BEGIN Stored data
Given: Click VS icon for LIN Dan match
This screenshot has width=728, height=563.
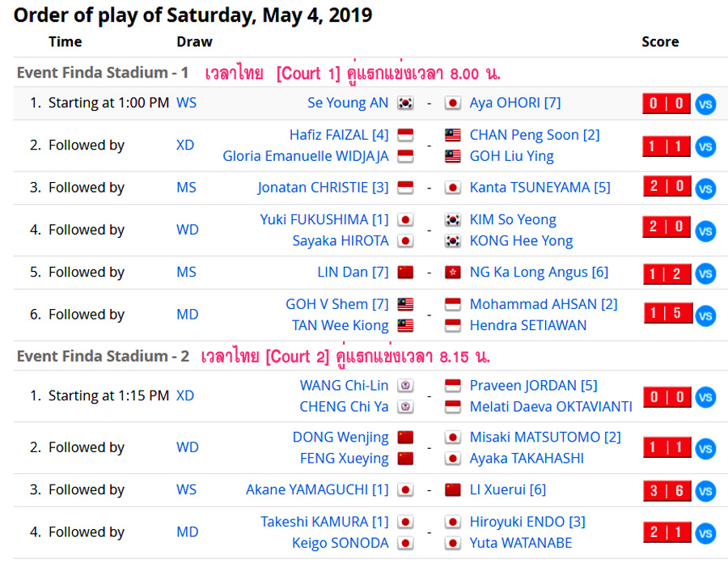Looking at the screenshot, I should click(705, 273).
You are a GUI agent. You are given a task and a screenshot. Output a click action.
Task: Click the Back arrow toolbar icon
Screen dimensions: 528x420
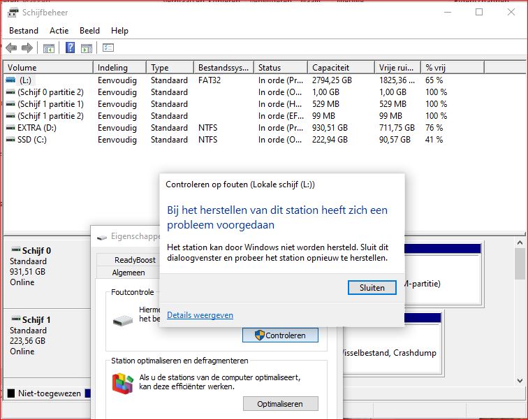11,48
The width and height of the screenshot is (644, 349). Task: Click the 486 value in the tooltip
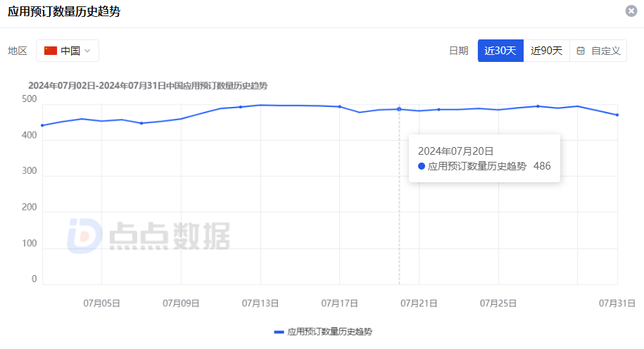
END Stored data
Goal of the exercise
Scan the data, and report each line that uses the word "icon".

Output of the exercise
Given: Click VS icon for LIN Dan match
Task: Click the Back arrow toolbar icon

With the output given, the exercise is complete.